Friday, 24 October 2014

Ed-Tech and Naive Realism

Cognitivist perspectives on education have excelled in contributing woolly thinking about the causal relationships between human development and educational resources. The models presented by the instructional designers demonstrate almost universally a functionalist reduction of human experience, producing in the name of 'science' what Christian Smith calls 'variables-based sociology' (see his "What is a person?"): that supposedly empirical process of identifying the dependent and independent variables of learning processes. With little critique or reflection, almost without exception, independent variables are identified with material educational interventions: books, webpages, online services, learning designs, etc. In psychology's desire to be treated like physics, this unquestioning physicalism is perhaps understandable: the objects of education are 'there' - we can all see them, and we can't see learning. Yet objects also constitute dependent variables: the work that students do, for example. But the possibility that this kind of 'variable-ism' might be deeply mistaken (as wiser heads in phenomenology like Merleau-Ponty would have told us) and that nothing is independent, remains invisible: the causal relationship between matter and the 'mattering' of education is unthinkable to many psychologists.
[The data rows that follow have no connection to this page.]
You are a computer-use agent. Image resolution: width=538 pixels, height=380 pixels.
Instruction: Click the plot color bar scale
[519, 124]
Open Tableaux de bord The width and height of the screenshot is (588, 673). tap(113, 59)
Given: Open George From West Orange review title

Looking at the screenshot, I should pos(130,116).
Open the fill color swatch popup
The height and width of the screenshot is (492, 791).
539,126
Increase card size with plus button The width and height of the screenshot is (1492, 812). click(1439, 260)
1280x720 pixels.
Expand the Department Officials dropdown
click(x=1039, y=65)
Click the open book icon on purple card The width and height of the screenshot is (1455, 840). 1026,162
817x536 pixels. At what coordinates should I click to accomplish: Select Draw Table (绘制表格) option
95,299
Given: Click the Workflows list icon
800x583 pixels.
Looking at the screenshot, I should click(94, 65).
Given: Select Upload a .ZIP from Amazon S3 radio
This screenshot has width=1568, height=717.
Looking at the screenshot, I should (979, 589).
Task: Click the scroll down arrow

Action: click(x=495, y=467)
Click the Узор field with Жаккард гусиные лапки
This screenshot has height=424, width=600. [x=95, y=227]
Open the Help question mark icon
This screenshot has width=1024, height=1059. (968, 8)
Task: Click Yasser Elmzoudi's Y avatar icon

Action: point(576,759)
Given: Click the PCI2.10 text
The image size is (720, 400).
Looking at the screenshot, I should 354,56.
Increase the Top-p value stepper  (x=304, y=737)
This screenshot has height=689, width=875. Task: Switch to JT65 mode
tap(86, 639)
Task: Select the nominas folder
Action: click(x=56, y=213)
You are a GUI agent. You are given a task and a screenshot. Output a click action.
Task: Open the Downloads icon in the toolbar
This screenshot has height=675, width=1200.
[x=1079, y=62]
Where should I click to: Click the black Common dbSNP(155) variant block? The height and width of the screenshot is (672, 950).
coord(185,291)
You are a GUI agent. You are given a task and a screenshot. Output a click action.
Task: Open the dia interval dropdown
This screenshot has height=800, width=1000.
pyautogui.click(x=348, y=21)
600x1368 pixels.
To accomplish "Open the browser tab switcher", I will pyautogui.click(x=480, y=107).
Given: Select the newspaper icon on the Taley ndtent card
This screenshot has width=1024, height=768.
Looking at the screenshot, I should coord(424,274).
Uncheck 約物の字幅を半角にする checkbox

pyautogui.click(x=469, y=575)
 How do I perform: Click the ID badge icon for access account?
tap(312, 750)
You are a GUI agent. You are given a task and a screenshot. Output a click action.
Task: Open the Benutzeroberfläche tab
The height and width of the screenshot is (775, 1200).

Even if the appetite for instructionalist thinking with regard to learning resources and 'instructional design' has dissipated slightly (in the wake of emerging socio-material insights like Actor Network Theory or Orlikowski's work), attention shifts to new kinds of objects in education such as those produced through 'learning analytics'. Once again, it's the same problem: identifying the independent variables in the material analysis and then inspecting causal relationships.

So Instructionalism isn't dead. Why should it be? There is little doubt that some resources appear to be more successful in engaging learners than others, or that some pedagogical approaches are more successful than others, or even that data analytics are useful in speculating on what might be going on in learners' heads. However, it remains impossible to separate the 'powerful objects' of the learning process from the people involved in using those objects to teach. However wonderful a resource might appear to be, in the hands of a poor teacher, the educational results will be always be dreadful.

The issue gets confused with other cognitivist nonsense which has found its way into educational technology. 'Usability’, for example, has dominated thinking about the most effective configurations of tools. Like learning resources (which can be shown to demonstrate "usability"), some things appear more successful or 'usable' than others. For example, the use of a ‘Model a/Model b” approach to testing different user interfaces produces significant data (particularly if you are Google) as to which configuration of tools within the user interface might be most effectively deployed. Similarly the ‘best way’ to construct a web page can emerge out of usage data (like Google analytics), and when more than one model is available for testing, this can appear to reveal which model is preferable. However, there is a tendency to see educational technology like pharmacology: an intervention within education will ‘treat’ patients in ways that can be measured, and the most effective interventions can then be identified, and their distribution can be expanded. This is a different level of functionalism where the objective is not to identify those independent variables that bear upon learning processes, but those independent variables which bear upon the social conditioning of a population. The mistake is to confuse social conditioning for social advancement. The fact that we can condition people by constraints is not a surprise (if you attach electrodes to people's genitals, they will do what you want!). Conditioning is not a "successful outcome"; it is a question.

What's the question? Fundamentally, it's a question about 'mattter'. It's a question about the nature of objects and their causal powers. But more than that, it is a question about the two meanings of 'matter': as Karen Barad has pointed out (see her excellent "Meeting the Universe Halfway"), it is not just a semantic trick that 'matter' and 'mattering' appear to be related: what "matters" to us has a bearing on the way we think about "matter". When we see calls for educational technology to be ‘evidence-driven’ (by Ben Goldacre particularly - one the new champions of naive realism), the question we are faced with is the relationship between the causal efficacy of "matter" (our interventions) and "what matters". Like Google, Goldacre doesn't really want to think about what matters - indeed, what matters to him is that his methodological blindness about "matter" is applied by everyone - but the mattering of "what matters" is inescapable to anyone involved in education. Google think that what matters is that everyone uses their tools: but this isn't what matters to society. Learning analytics people think that "what matters" is that methods of analysis allow us to streamline 'support' for the production of 'successful' education outcomes. But what matters about a successful educational outcome? (see my previous post about learning outcomes).

Barad is right to focus on the relationship between matter and mattering (although I'm not convinced about her 'agential realism'). Goldacre should be thanked for his request for a more scientific approach to education, but his idea of science is shallow: he should read Barad! Education demands a deeper critical science. Just as the gender issues that Barad identifies in the physical sciences are inseparable from scientific knowledge, so education, which matters so much to all of us, turns scientific inquiry on its head: science must help us understand the nature of matter, but education is the science that leads us towards discovering the relationship between what matters to us as a society and the nature of world we share.